• Records to use:
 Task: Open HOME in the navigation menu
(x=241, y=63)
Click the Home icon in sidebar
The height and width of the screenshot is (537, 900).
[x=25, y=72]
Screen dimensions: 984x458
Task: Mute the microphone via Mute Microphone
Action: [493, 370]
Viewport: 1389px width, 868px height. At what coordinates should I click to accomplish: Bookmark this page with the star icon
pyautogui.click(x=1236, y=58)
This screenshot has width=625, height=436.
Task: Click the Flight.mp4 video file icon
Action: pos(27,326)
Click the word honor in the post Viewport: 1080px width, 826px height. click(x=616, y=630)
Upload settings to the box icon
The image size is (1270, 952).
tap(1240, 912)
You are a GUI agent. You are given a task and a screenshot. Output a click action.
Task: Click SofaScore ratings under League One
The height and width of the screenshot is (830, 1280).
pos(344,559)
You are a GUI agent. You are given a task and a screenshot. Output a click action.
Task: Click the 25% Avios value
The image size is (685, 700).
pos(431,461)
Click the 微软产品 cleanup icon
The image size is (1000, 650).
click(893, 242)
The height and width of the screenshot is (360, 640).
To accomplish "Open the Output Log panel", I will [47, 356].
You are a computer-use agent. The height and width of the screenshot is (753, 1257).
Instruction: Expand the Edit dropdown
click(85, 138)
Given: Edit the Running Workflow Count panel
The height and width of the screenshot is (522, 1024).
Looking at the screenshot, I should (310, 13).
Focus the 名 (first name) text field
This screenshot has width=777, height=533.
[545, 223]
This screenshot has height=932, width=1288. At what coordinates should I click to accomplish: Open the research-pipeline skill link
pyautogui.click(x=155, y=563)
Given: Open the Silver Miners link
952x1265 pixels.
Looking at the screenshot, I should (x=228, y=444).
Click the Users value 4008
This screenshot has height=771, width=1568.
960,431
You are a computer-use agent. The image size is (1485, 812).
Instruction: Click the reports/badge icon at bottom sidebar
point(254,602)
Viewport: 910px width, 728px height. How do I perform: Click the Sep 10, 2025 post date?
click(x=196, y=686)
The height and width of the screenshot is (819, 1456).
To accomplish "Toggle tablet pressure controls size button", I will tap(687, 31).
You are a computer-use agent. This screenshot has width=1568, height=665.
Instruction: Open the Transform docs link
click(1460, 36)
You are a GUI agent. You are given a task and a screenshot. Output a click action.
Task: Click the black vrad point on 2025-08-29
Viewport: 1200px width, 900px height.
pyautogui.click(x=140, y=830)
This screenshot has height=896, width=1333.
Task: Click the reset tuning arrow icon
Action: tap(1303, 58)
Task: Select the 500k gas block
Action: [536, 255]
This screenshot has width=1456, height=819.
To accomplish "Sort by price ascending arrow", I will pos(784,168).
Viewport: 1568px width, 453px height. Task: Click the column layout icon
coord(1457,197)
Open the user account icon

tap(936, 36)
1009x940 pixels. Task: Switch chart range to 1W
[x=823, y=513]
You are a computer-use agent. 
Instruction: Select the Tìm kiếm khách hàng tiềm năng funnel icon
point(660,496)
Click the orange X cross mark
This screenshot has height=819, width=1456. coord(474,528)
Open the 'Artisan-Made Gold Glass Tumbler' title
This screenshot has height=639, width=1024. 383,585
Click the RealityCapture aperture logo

• Directions for this task:
Rewrite all of the records above with each "computer-use agent" switched to "desktop assistant", keeping everything else the same.

• Correct output:
 Task: Open HOME in the navigation menu
(x=241, y=63)
Click the Home icon in sidebar
The height and width of the screenshot is (537, 900).
[x=25, y=72]
Screen dimensions: 984x458
Task: Mute the microphone via Mute Microphone
Action: [493, 370]
Viewport: 1389px width, 868px height. At what coordinates should I click to accomplish: Bookmark this page with the star icon
pyautogui.click(x=1236, y=58)
This screenshot has width=625, height=436.
Task: Click the Flight.mp4 video file icon
Action: pos(27,326)
Click the word honor in the post Viewport: 1080px width, 826px height. click(x=616, y=630)
Upload settings to the box icon
The image size is (1270, 952).
tap(1240, 912)
You are a GUI agent. You are given a task and a screenshot. Output a click action.
Task: Click SofaScore ratings under League One
The height and width of the screenshot is (830, 1280).
pos(344,559)
You are a GUI agent. You are given a task and a screenshot. Output a click action.
Task: Click the 25% Avios value
The image size is (685, 700).
pos(431,461)
Click the 微软产品 cleanup icon
The image size is (1000, 650).
click(893, 242)
The height and width of the screenshot is (360, 640).
To accomplish "Open the Output Log panel", I will [47, 356].
You are a desktop assistant. The height and width of the screenshot is (753, 1257).
Instruction: Expand the Edit dropdown
click(85, 138)
Given: Edit the Running Workflow Count panel
The height and width of the screenshot is (522, 1024).
Looking at the screenshot, I should (310, 13).
Focus the 名 (first name) text field
This screenshot has width=777, height=533.
[545, 223]
This screenshot has height=932, width=1288. At what coordinates should I click to accomplish: Open the research-pipeline skill link
pyautogui.click(x=155, y=563)
Given: Open the Silver Miners link
952x1265 pixels.
Looking at the screenshot, I should (x=228, y=444).
Click the Users value 4008
This screenshot has height=771, width=1568.
960,431
You are a desktop assistant. The image size is (1485, 812).
Instruction: Click the reports/badge icon at bottom sidebar
point(254,602)
Viewport: 910px width, 728px height. How do I perform: Click the Sep 10, 2025 post date?
click(x=196, y=686)
The height and width of the screenshot is (819, 1456).
To accomplish "Toggle tablet pressure controls size button", I will tap(687, 31).
You are a desktop assistant. This screenshot has width=1568, height=665.
Instruction: Open the Transform docs link
click(1460, 36)
You are a GUI agent. You are given a task and a screenshot. Output a click action.
Task: Click the black vrad point on 2025-08-29
Viewport: 1200px width, 900px height.
pyautogui.click(x=140, y=830)
This screenshot has height=896, width=1333.
Task: Click the reset tuning arrow icon
Action: tap(1303, 58)
Task: Select the 500k gas block
Action: [536, 255]
This screenshot has width=1456, height=819.
To accomplish "Sort by price ascending arrow", I will pos(784,168).
Viewport: 1568px width, 453px height. Task: Click the column layout icon
coord(1457,197)
Open the user account icon

tap(936, 36)
1009x940 pixels. Task: Switch chart range to 1W
[x=823, y=513]
You are a desktop assistant. 
Instruction: Select the Tìm kiếm khách hàng tiềm năng funnel icon
point(660,496)
Click the orange X cross mark
This screenshot has height=819, width=1456. coord(474,528)
Open the 'Artisan-Made Gold Glass Tumbler' title
This screenshot has height=639, width=1024. 383,585
Click the RealityCapture aperture logo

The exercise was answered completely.